— Action item —
When the word "pixels" shows up in a line of the data below, copy that whole line.

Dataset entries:
━━━

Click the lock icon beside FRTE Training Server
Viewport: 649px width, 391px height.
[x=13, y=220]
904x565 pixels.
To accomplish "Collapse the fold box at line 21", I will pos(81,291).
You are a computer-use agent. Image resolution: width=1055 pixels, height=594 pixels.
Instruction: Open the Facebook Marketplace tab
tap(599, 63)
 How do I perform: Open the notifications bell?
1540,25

━━━

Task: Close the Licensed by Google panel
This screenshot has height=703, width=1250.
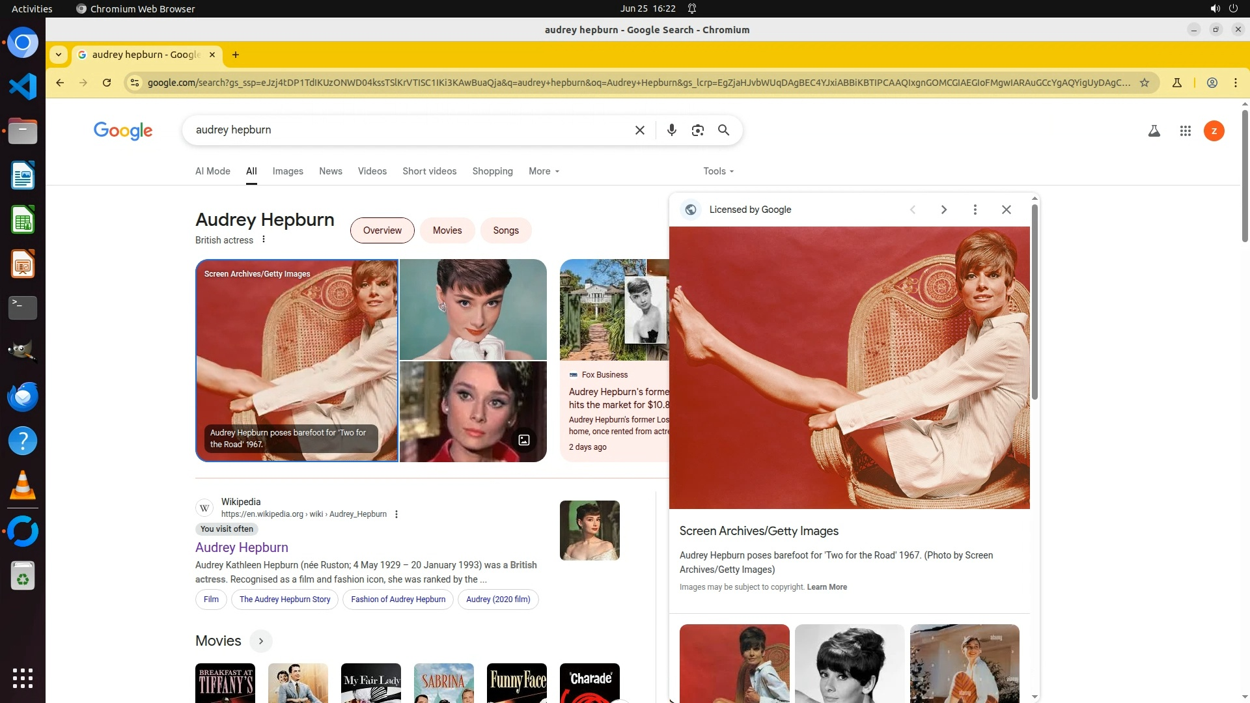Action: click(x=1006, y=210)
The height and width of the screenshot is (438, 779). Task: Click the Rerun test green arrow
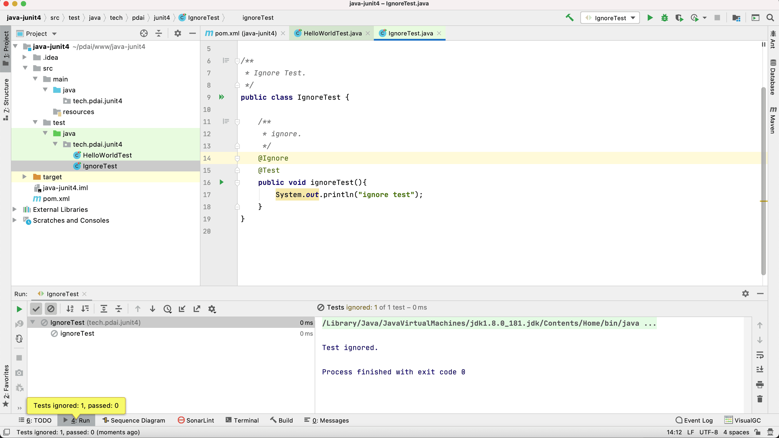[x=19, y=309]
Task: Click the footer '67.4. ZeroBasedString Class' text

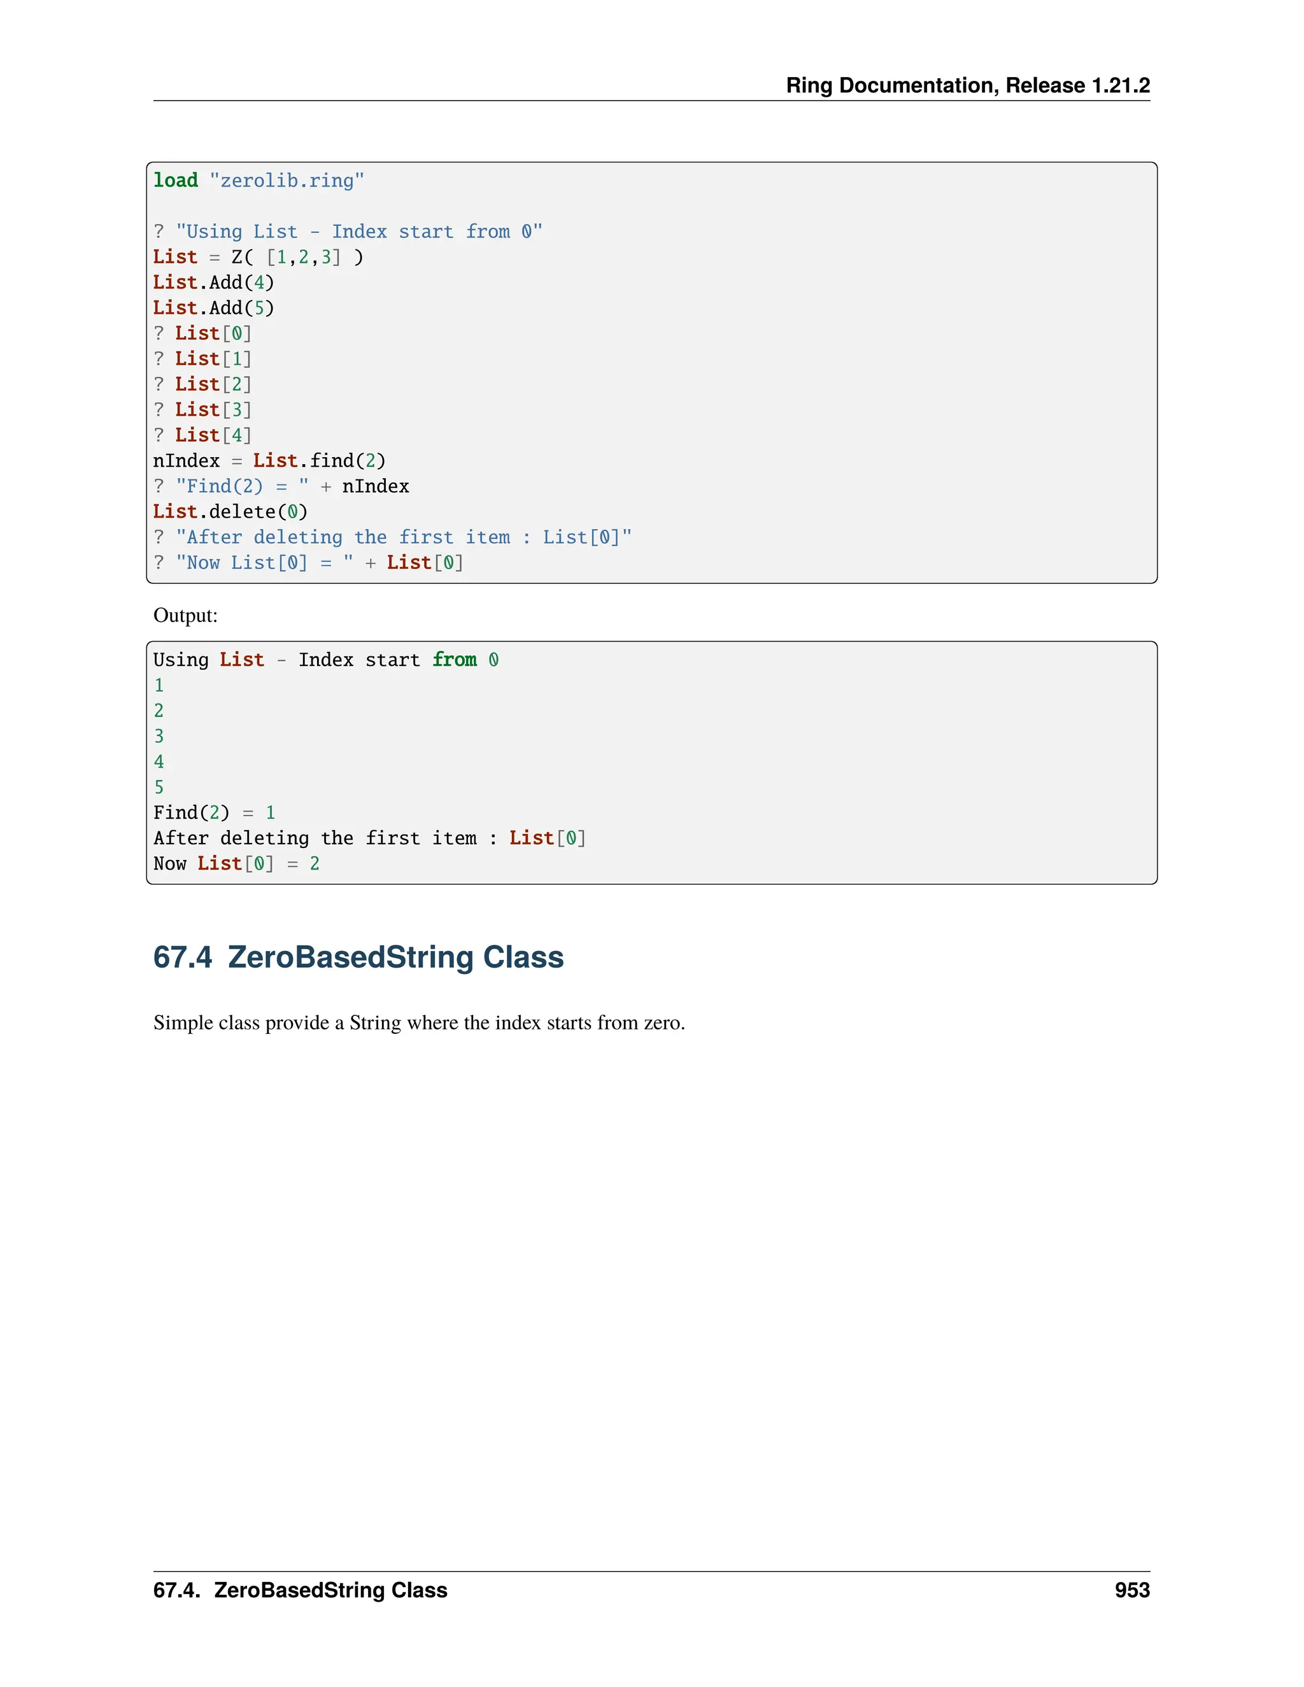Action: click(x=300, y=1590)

━━━

— Task result —
904x565 pixels.
You are a computer-use agent. Image resolution: width=1055 pixels, height=594 pixels.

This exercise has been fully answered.